In July 2015, he was appointed as the Executive Dean of the Faculty of Engineering and Professor of Engineering Science at the University of Strathclyde, Glasgow, one of the UK's largest engineering schools. He worked with the Principal and Vice-Chancellor, Professor Sir Jim McDonald (President of the Royal Academy of Engineering). From 2015 to 2018, he held various executive posts as an Associate Principal and Executive d=Director of Global Partnerships.

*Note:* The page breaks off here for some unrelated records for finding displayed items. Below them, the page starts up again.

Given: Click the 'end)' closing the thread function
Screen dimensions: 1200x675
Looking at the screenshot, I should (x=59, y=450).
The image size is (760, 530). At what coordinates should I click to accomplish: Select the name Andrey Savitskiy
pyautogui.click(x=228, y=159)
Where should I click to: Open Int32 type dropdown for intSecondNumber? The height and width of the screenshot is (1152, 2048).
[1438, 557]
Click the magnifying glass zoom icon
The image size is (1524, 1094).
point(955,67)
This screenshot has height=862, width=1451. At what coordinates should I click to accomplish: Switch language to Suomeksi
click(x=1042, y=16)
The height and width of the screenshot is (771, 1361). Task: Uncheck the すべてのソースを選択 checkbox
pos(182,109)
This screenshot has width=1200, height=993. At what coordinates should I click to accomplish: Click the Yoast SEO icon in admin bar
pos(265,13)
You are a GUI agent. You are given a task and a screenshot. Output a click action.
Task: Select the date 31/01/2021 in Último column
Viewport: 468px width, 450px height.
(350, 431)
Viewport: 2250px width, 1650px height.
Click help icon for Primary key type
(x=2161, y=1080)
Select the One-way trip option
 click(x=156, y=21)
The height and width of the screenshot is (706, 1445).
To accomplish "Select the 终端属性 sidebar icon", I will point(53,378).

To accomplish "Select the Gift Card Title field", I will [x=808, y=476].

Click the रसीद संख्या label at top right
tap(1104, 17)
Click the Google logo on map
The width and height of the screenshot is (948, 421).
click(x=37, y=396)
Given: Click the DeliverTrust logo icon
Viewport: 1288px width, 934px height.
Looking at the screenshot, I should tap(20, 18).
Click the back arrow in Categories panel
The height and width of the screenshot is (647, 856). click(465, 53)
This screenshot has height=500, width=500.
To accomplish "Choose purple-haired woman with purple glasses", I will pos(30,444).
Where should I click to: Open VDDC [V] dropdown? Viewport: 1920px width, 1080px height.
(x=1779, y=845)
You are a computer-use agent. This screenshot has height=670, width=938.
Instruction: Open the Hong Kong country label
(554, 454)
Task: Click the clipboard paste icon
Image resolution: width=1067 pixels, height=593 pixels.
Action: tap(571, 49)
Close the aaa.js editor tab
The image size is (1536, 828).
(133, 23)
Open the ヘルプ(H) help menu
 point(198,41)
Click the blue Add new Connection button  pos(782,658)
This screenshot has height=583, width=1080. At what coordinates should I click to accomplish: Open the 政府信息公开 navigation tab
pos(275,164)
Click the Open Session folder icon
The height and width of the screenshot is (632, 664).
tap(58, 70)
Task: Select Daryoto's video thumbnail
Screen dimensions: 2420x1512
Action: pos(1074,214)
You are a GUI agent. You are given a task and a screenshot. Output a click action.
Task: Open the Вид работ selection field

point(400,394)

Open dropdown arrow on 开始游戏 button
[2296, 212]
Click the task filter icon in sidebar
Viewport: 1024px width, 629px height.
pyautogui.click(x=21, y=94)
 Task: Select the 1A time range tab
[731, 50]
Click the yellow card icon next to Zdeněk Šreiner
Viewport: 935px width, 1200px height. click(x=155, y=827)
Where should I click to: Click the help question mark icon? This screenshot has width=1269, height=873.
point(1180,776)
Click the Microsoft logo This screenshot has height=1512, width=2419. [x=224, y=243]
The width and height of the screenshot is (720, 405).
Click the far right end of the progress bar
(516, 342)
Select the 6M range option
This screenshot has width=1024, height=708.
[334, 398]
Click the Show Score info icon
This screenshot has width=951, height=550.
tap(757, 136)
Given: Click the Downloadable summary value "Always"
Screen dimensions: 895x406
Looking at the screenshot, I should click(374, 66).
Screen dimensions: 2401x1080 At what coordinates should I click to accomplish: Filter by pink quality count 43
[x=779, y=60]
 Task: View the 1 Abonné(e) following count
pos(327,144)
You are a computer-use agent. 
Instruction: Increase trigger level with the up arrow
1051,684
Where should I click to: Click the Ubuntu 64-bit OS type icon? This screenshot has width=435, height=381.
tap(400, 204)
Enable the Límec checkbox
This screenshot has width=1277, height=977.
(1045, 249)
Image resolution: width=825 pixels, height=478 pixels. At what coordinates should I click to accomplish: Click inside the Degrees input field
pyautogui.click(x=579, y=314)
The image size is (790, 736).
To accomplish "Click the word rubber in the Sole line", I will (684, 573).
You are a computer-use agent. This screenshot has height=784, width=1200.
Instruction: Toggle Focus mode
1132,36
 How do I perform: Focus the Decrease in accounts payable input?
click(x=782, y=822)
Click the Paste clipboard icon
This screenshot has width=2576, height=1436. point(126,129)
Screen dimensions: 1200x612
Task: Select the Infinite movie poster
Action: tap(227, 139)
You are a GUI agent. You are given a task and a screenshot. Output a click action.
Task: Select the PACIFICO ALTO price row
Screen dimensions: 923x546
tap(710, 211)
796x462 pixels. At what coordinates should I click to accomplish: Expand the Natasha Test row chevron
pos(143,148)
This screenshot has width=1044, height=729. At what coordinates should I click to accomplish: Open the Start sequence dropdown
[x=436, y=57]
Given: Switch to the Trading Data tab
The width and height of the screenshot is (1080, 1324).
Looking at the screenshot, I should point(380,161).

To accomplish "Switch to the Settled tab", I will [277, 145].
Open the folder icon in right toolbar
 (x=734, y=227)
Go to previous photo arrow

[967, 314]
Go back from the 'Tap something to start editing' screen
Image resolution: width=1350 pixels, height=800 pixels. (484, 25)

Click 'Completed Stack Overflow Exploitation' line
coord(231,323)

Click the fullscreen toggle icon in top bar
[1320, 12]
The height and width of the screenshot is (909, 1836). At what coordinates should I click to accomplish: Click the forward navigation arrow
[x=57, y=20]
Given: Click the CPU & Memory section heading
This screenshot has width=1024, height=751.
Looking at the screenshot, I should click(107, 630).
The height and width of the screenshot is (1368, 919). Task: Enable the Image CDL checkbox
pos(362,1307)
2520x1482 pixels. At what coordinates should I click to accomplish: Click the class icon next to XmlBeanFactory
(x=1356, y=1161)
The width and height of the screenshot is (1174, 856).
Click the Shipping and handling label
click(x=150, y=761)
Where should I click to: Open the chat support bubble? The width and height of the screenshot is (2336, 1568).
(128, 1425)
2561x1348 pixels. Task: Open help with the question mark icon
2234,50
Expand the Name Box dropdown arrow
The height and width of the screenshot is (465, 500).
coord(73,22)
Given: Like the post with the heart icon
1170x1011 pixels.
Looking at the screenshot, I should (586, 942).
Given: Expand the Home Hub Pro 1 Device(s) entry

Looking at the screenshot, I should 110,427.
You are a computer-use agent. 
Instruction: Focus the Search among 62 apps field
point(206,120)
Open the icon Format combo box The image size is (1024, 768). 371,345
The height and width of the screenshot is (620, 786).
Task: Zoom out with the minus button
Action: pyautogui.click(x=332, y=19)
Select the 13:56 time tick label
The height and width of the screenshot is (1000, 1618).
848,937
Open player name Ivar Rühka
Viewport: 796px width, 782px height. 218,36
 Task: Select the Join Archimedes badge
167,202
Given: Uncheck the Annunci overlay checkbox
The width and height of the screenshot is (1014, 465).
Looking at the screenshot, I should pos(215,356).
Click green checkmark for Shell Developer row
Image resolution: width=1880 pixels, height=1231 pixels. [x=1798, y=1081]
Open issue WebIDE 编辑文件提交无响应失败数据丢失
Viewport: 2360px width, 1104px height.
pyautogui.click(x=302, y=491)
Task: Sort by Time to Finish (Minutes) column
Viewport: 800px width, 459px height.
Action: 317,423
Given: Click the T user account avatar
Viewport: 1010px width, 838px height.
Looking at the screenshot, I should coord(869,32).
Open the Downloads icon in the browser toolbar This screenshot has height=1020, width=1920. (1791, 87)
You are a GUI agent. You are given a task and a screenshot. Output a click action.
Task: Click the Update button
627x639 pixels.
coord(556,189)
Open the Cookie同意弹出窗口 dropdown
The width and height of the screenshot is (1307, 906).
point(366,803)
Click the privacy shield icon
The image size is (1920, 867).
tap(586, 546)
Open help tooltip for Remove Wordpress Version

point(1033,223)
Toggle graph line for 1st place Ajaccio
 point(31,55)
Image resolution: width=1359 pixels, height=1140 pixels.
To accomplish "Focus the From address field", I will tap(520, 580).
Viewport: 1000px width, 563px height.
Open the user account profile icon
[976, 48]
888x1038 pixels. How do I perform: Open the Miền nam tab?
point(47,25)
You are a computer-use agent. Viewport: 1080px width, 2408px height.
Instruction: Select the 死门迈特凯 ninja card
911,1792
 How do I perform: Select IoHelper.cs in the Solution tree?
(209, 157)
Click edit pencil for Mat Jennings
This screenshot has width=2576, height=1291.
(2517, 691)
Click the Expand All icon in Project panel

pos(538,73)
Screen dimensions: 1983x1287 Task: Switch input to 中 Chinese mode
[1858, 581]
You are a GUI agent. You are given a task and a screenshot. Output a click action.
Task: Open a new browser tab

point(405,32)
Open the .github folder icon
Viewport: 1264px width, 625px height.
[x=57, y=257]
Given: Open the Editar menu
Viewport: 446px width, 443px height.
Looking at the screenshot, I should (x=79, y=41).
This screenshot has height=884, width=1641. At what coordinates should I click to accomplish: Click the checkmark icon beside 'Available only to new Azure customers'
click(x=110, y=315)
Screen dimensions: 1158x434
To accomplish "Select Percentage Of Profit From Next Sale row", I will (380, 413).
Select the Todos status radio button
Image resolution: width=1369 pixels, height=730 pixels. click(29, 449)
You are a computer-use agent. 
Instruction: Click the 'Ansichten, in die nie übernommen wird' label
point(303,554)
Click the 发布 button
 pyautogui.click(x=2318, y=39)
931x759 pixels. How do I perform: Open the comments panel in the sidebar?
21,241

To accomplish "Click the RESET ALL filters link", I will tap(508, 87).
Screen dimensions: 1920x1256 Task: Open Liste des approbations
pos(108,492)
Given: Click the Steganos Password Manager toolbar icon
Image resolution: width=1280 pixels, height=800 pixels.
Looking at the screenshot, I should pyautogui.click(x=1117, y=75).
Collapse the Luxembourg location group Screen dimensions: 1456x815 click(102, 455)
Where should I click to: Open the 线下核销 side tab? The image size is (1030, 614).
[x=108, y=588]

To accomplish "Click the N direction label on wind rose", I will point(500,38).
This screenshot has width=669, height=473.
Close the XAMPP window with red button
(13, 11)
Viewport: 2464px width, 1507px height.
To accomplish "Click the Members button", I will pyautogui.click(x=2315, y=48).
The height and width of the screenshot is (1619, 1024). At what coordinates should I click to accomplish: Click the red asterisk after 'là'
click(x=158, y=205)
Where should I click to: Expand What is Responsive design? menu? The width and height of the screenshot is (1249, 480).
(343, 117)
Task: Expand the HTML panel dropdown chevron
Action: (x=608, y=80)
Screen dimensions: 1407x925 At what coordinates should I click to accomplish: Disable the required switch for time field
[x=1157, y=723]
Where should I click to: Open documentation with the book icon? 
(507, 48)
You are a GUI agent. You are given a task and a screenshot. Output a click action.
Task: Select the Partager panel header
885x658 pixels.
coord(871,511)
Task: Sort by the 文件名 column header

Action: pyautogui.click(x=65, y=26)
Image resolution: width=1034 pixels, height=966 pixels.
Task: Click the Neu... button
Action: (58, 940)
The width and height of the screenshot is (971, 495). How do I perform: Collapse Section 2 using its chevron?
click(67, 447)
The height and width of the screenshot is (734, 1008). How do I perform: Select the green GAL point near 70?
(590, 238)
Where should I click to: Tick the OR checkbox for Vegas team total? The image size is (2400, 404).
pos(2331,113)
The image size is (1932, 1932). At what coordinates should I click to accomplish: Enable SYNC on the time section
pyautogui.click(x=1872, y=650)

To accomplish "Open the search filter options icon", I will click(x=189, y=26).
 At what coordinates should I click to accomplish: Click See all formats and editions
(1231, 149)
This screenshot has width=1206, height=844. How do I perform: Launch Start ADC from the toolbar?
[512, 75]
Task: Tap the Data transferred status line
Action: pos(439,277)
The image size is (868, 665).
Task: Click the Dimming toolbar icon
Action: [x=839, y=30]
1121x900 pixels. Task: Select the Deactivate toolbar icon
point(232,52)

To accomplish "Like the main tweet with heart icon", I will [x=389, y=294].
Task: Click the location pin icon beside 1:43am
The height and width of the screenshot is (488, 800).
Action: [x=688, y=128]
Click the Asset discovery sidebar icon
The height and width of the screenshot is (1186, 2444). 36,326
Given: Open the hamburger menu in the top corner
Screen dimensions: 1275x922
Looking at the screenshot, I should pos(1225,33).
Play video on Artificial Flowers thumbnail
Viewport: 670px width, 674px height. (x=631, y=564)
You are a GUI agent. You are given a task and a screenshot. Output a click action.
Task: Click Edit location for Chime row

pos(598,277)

He left the University of Strathclyde in October 2018 to join the University of Nicosia in Cyprus as the Vice President of Global Partnerships, Executive Director of Research and Innovation, with a full professor (cross-appointment) in the Medical School and the School of Sciences and Engineering. Additionally, he has served as the Dean of the School of Sciences and Engineering since January 2025. The University of Nicosia is a private, English-speaking university, the largest in Cyprus. In 2019, he founded the Institute of Advanced Modelling and Simulation, which incorporates the Defence and Security Research Institute, a multidisciplinary institute dedicated to science and technology and collaboration with governments, industry, and academia worldwide.

== Research ==
Drikakis' research covers several topics, including:

- Advanced computational fluid dynamics methods: High-resolution and high-order methods.
- Artificial Intelligence methods and applications:The development of methods and models with applications in different sectors.
- Transition and turbulence: in the Large Eddy Simulation frame, mainly implicit Large Eddy Simulation, and Direct Numerical Simulation.
- High-speed flows: featuring shock waves, turbulence, and instabilities.
- Multiphase flows: He has developed and applied multiphase fluid dynamics methods to study diverse problems such as compressible fluid/solid interactions, two-phase flows, oil and gas flows, Coronavirus transmission and weather effects.
- Acoustics: acoustic fatigue and noise propagation.
- Bio-Medical: In 2020 and 2021, he published jointly with Dr Talib Dbouk a series of multiphase fluid dynamics papers investigating the contaminated saliva droplet spread, face masks, and the impact of weather on COVID-19.
  - 1. The article by Dbouk, D. Drikakis, On coughing and airborne droplet transmission to humans Phys. Fluids 32, 053310 (2020) received one of the highest Altmetric Scores of all American Institute of Physics publications.
  - 2. The trilogy of articles received public recognition through multiple news outlets coverage worldwide.
- Heat transfer and thermal management: He has developed heat transfer models for a broad range of scales and applications, including micro and nanofluidic devices and fundamental science to understanding solid-fluid interfaces.
- Multiscale continuum and molecular modelling: He has developed coupling methods comprising molecular and continuum mechanics. He implemented these methods in microfluidic devices, amongst other applications.
- Nanotechnology and gas filtration: He developed a new generation of carbon capture technology that uses carbon nanotubes to filter out carbon dioxide and other gases at low or zero energy costs. This platform technology can be used across various applications in the power generation, automotive, aerospace, chemical, marine, and built environment sectors. He has three patents in the UK Patent 2479257-A, US Patent 20130042762, and China Patent CN102892479.

== Other activities ==
Drikakis has been an associate editor in Computers and Fluids, Physics of Fluids (advisory board), The Aeronautical Journal, Journal of Fluids Engineering. He is also on the editorial board of several journals in applied mathematics, engineering, biomedicine, energy, and nanotechnology.

He was on the Fluid Dynamics Technical Committee of the American Institute of Aeronautics and Astronautics (AIAA, on the Board of Directors of the European Aeronautics Science Network (EASN), Experts Panel and deputy chair of the European Research Council (Engineering), amongst other international committees.